■ THE TASK
Convert every line of the records below into a Markdown table with the columns "Row" and "Record", numbering the rows in order and omitting blank lines.

■ DATA RECORDS
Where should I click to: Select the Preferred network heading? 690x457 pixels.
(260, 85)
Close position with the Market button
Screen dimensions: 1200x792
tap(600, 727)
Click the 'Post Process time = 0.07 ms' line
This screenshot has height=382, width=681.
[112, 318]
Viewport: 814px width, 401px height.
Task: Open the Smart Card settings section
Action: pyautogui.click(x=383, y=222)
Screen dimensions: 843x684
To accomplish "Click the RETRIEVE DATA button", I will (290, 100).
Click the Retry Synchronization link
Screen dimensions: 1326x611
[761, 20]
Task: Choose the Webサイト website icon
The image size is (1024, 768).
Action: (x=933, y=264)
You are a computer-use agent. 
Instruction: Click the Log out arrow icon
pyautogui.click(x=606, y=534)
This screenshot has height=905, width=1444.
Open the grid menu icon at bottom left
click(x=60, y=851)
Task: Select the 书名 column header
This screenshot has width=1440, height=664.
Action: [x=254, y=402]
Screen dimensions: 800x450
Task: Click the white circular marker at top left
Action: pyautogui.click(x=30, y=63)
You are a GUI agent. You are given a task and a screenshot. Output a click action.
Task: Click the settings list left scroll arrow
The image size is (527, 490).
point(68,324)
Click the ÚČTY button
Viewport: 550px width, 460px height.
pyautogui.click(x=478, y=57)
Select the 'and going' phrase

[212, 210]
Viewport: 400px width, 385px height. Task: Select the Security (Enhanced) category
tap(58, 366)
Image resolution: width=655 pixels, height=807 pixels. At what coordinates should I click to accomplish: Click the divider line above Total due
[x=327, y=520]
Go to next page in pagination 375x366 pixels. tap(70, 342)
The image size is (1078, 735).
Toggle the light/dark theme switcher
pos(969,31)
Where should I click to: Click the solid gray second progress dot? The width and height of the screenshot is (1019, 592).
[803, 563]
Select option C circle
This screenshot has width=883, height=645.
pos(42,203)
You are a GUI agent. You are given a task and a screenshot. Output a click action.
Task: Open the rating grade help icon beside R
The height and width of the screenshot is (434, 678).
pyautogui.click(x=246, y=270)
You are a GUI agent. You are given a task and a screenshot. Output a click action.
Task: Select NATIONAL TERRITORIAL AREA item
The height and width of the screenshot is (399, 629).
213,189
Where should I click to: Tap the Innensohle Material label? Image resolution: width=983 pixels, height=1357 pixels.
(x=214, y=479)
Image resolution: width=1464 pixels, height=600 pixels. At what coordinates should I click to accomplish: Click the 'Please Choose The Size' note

■ WRITTEN SOLUTION
| Row | Record |
|---|---|
| 1 | Where should I click to: Select the Preferred network heading? 690x457 pixels. |
| 2 | (260, 85) |
| 3 | Close position with the Market button |
| 4 | Screen dimensions: 1200x792 |
| 5 | tap(600, 727) |
| 6 | Click the 'Post Process time = 0.07 ms' line |
| 7 | This screenshot has height=382, width=681. |
| 8 | [112, 318] |
| 9 | Viewport: 814px width, 401px height. |
| 10 | Task: Open the Smart Card settings section |
| 11 | Action: pyautogui.click(x=383, y=222) |
| 12 | Screen dimensions: 843x684 |
| 13 | To accomplish "Click the RETRIEVE DATA button", I will (290, 100). |
| 14 | Click the Retry Synchronization link |
| 15 | Screen dimensions: 1326x611 |
| 16 | [761, 20] |
| 17 | Task: Choose the Webサイト website icon |
| 18 | The image size is (1024, 768). |
| 19 | Action: (x=933, y=264) |
| 20 | You are a computer-use agent.  |
| 21 | Instruction: Click the Log out arrow icon |
| 22 | pyautogui.click(x=606, y=534) |
| 23 | This screenshot has height=905, width=1444. |
| 24 | Open the grid menu icon at bottom left |
| 25 | click(x=60, y=851) |
| 26 | Task: Select the 书名 column header |
| 27 | This screenshot has width=1440, height=664. |
| 28 | Action: [x=254, y=402] |
| 29 | Screen dimensions: 800x450 |
| 30 | Task: Click the white circular marker at top left |
| 31 | Action: pyautogui.click(x=30, y=63) |
| 32 | You are a GUI agent. You are given a task and a screenshot. Output a click action. |
| 33 | Task: Click the settings list left scroll arrow |
| 34 | The image size is (527, 490). |
| 35 | point(68,324) |
| 36 | Click the ÚČTY button |
| 37 | Viewport: 550px width, 460px height. |
| 38 | pyautogui.click(x=478, y=57) |
| 39 | Select the 'and going' phrase |
| 40 | [212, 210] |
| 41 | Viewport: 400px width, 385px height. Task: Select the Security (Enhanced) category |
| 42 | tap(58, 366) |
| 43 | Image resolution: width=655 pixels, height=807 pixels. At what coordinates should I click to accomplish: Click the divider line above Total due |
| 44 | [x=327, y=520] |
| 45 | Go to next page in pagination 375x366 pixels. tap(70, 342) |
| 46 | The image size is (1078, 735). |
| 47 | Toggle the light/dark theme switcher |
| 48 | pos(969,31) |
| 49 | Where should I click to: Click the solid gray second progress dot? The width and height of the screenshot is (1019, 592). |
| 50 | [803, 563] |
| 51 | Select option C circle |
| 52 | This screenshot has width=883, height=645. |
| 53 | pos(42,203) |
| 54 | You are a GUI agent. You are given a task and a screenshot. Output a click action. |
| 55 | Task: Open the rating grade help icon beside R |
| 56 | The height and width of the screenshot is (434, 678). |
| 57 | pyautogui.click(x=246, y=270) |
| 58 | You are a GUI agent. You are given a task and a screenshot. Output a click action. |
| 59 | Task: Select NATIONAL TERRITORIAL AREA item |
| 60 | The height and width of the screenshot is (399, 629). |
| 61 | 213,189 |
| 62 | Where should I click to: Tap the Innensohle Material label? Image resolution: width=983 pixels, height=1357 pixels. |
| 63 | (x=214, y=479) |
| 64 | Image resolution: width=1464 pixels, height=600 pixels. At what coordinates should I click to accomplish: Click the 'Please Choose The Size' note |